Le nombre très important d'objets en tous genres rassemblés dans la maison de Maman et que je ne veux pas garder nous a incité à tenter l'aventure de la brocante. Bien que je garde la majorité des livres (plusieurs centaines) il me restait 260 livres quasiment tous à l'état neuf, et couvrant une large variété de sujets, comme le reflet de la culture et des centres d'intérêt de Maman et Papa. Par contre je n'ai mis que quelques vêtements de valeur en vente, tous les autres seront donnés à Emmaüs.

J'ai commencé par envoyer par email la liste des livres en vente à toutes mes connaissances, afin de les faire profiter en avant-première de cette mini-bibliothèque de qualité. Bien m'en a pris car j'ai vendu ainsi plus de quarante livres.

La première question fut de déterminer la taille de l'emplacement à réserver. J'ai d'abord pris trois mètres, un peu au hasard. Mais assez vite, en rassemblant tous les objets à vendre, il est apparu que ce serait très insuffisant. La veille de la brocante j'ai appelé l'organisatrice pour lui demander d'augmenter la taille de l'emplacement, redoutant une réponse négative. Ma chance a joué car un professionnel venait de se désister, libérant un emplacement de quatre mètres. Du coup, non seulement l'emplacement était plus grand et à l'ombre mais surtout nous étions bien mieux placés qu'un simple particulier. Nous avons même pu nous garer juste derrière le stand, avantage non négligeable pour décharger les deux voitures pleines.

Après une courte nuit (la veille nous avons passé une super soirée chez des amis jusqu'à fort tard) d'à peine quatre heures, nous chargeons les voitures à 6h30 et à 7h00 le stand est pratiquement installé. Beaucoup de gros objets sont peu visibles par manque de place, et nous devons placer les caisses de livre par terre. Rapidement les premiers badauds s'arrêtent, et les ventes commencent dès 8h30, pour se succéder régulièrement jusqu'au rangement, vers 19h00. Très vite nous sommes contraints de baisser les prix que nous avions imaginés, malgré l'excellent état de ce que nous vendons. Il est clair que le prix d'un objet dépend nettement de l'environnement dans lequel il est vendu (connaissances, Internet, brocante, enchères, etc.).
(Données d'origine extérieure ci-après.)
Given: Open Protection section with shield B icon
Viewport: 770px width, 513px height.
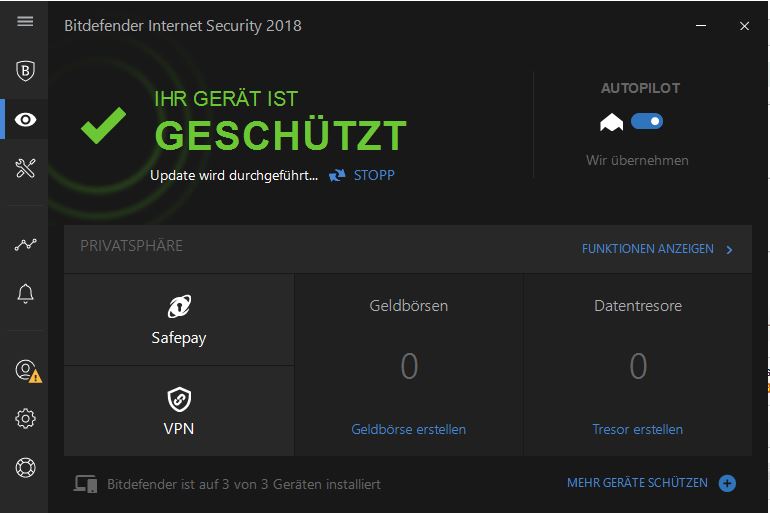Looking at the screenshot, I should [25, 71].

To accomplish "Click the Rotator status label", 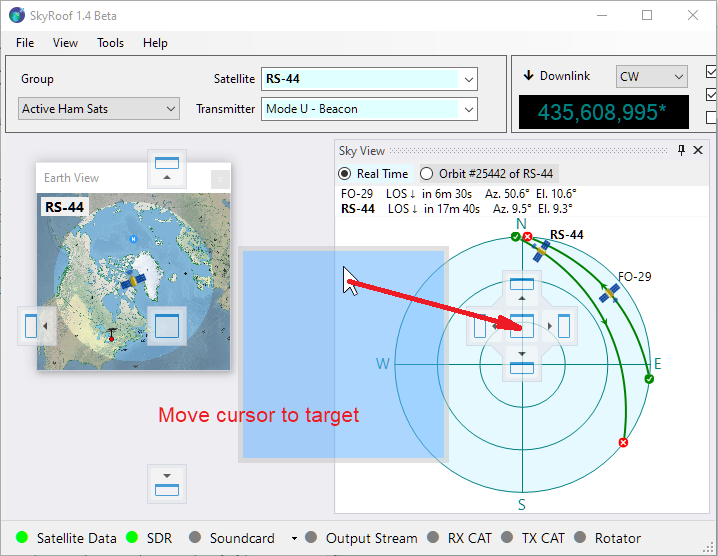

Je dois aussi baisser mes prétentions sur la plupart des livres, avec pour conséquence une forte vente : plus de 85 livres partent, souvent à des connaisseurs, étonnés de la diversité, de la qualité et du faible prix.

La journée est épuisante car nous avons mis un point d'honneur à toujours présenter le stand au mieux et à parler avec les badauds intéressés. A 19h00 nous démontons et allons rendre à nos amis les planches et tréteaux qu'ils nous avaient prêtés. Arrivé à la maison je m'écroule et, fait rarissime pour moi, je suis couché à 22h00 ! J'ai juste eu le temps de compter la caisse, pour trouver un bénéfice de 286,00 €. N'ayant pas d'expérience, je ne sais pas si c'est correct ou non.

Même si je n'en ferais pas mon métier, ni une habitude, cette journée dans la peau d'un brocanteur m'a amusé, j'ai apprécié le contact avec les gens, les discussions, voire les quelques marchandages. J'ai pu constater la répartition des types d'acheteurs selon le moment de la journée :

  • très tôt les professionnels font un rapide tour pour voir et acheter à vil prix ce qui peut les intéresser,
  • ensuite arrivent les habitués des brocantes, seuls, rapides, précis, peu aimables, et jamais contents des prix,
  • puis pendant toute la journée ce sont des badauds qui se promènent, cherchant quelque chose de précis ou achetant en coup de coeur, qui négocient rarement et discutent facilement ; j'ai aussi constaté que beaucoup plus de gens achètent le matin, l'après-midi étant plus un moment de balade en famille,
  • enfin au moment du démontage quelques uns essayent de profiter d'une occasion ou d'une bonne ristourne, souvent consécutifs à la lassitude du vendeur.